YOUR GOAL: Go through the entries below from the first line and output each one exactly, up to and including the line with "Viewport: 1486px width, 812px height.".
*** EXERCISE INPUTS Section Begins ***
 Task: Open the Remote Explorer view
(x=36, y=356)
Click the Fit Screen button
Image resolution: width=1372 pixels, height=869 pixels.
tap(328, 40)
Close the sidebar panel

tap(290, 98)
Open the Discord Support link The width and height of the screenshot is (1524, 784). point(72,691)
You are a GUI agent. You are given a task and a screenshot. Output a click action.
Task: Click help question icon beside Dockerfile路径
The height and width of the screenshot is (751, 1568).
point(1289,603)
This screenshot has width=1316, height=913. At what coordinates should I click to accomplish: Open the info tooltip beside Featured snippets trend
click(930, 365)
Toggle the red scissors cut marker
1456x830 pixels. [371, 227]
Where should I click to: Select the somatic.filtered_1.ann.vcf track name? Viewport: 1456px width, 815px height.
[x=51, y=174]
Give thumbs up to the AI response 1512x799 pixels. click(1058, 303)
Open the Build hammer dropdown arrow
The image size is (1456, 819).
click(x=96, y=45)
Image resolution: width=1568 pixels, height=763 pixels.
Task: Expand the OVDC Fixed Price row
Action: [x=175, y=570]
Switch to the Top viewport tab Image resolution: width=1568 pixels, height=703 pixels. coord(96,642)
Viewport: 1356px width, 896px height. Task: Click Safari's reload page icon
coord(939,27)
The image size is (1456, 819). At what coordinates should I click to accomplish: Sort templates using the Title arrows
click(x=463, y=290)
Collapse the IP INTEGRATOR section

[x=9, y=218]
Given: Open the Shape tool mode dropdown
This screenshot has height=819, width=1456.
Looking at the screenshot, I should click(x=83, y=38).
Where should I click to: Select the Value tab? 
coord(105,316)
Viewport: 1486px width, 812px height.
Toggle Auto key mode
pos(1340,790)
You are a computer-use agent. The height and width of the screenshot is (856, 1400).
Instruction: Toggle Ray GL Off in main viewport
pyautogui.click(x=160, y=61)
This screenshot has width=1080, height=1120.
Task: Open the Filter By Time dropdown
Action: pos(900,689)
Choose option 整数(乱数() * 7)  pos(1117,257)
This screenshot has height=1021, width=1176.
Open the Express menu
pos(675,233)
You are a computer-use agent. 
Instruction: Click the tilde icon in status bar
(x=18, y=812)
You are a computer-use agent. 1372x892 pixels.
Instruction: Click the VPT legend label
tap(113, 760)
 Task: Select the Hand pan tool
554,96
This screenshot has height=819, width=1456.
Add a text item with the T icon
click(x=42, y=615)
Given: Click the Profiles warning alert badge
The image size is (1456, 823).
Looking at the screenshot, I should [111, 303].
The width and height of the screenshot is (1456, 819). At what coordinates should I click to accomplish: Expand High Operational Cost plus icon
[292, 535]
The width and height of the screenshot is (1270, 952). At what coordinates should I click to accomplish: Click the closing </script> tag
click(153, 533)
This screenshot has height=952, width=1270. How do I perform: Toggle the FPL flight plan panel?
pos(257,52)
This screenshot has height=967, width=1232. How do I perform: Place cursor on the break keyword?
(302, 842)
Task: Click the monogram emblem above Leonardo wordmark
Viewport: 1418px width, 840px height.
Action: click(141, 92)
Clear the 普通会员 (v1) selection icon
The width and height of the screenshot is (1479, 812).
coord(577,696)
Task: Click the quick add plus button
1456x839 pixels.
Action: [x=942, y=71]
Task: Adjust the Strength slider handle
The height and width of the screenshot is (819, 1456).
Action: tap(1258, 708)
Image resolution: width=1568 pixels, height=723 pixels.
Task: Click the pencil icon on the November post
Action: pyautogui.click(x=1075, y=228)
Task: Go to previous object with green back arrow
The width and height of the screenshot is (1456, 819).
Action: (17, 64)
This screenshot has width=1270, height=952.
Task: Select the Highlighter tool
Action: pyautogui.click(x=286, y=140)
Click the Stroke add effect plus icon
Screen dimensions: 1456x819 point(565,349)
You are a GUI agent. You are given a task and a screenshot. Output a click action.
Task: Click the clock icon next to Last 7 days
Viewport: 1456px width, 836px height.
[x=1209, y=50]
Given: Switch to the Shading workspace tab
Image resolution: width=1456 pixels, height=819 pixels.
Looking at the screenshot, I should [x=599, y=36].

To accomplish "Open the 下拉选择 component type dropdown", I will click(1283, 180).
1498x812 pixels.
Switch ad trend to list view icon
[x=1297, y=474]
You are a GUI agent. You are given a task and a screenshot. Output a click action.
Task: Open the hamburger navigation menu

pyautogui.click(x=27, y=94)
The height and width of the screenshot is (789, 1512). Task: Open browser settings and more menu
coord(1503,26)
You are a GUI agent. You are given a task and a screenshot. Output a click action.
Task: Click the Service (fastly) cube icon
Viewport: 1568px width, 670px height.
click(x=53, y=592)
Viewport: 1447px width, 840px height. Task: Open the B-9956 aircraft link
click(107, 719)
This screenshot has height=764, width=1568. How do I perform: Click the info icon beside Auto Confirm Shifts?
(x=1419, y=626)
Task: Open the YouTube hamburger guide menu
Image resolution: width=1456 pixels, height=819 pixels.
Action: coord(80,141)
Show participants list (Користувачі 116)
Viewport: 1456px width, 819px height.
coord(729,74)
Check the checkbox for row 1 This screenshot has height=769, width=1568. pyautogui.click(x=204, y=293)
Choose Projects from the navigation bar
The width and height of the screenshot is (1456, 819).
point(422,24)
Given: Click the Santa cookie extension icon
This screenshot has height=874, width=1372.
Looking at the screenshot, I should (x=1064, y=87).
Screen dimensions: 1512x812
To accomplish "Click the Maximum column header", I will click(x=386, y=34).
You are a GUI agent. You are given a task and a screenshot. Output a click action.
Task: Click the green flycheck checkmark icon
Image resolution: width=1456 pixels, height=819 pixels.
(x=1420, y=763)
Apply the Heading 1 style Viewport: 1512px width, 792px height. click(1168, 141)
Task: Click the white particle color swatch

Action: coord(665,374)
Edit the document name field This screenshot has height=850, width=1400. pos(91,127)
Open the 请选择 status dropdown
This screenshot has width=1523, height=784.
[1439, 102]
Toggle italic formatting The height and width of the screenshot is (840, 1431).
*** EXERCISE INPUTS Section Ends ***
RESPONSE:
 Task: Open the Remote Explorer view
(x=36, y=356)
Click the Fit Screen button
Image resolution: width=1372 pixels, height=869 pixels.
tap(328, 40)
Close the sidebar panel

tap(290, 98)
Open the Discord Support link The width and height of the screenshot is (1524, 784). point(72,691)
You are a GUI agent. You are given a task and a screenshot. Output a click action.
Task: Click help question icon beside Dockerfile路径
The height and width of the screenshot is (751, 1568).
point(1289,603)
This screenshot has width=1316, height=913. At what coordinates should I click to accomplish: Open the info tooltip beside Featured snippets trend
click(930, 365)
Toggle the red scissors cut marker
1456x830 pixels. [371, 227]
Where should I click to: Select the somatic.filtered_1.ann.vcf track name? Viewport: 1456px width, 815px height.
[x=51, y=174]
Give thumbs up to the AI response 1512x799 pixels. click(1058, 303)
Open the Build hammer dropdown arrow
The image size is (1456, 819).
click(x=96, y=45)
Image resolution: width=1568 pixels, height=763 pixels.
Task: Expand the OVDC Fixed Price row
Action: [x=175, y=570]
Switch to the Top viewport tab Image resolution: width=1568 pixels, height=703 pixels. coord(96,642)
Viewport: 1356px width, 896px height. Task: Click Safari's reload page icon
coord(939,27)
The image size is (1456, 819). At what coordinates should I click to accomplish: Sort templates using the Title arrows
click(x=463, y=290)
Collapse the IP INTEGRATOR section

[x=9, y=218]
Given: Open the Shape tool mode dropdown
This screenshot has height=819, width=1456.
Looking at the screenshot, I should click(x=83, y=38).
Where should I click to: Select the Value tab? 
coord(105,316)
Viewport: 1486px width, 812px height.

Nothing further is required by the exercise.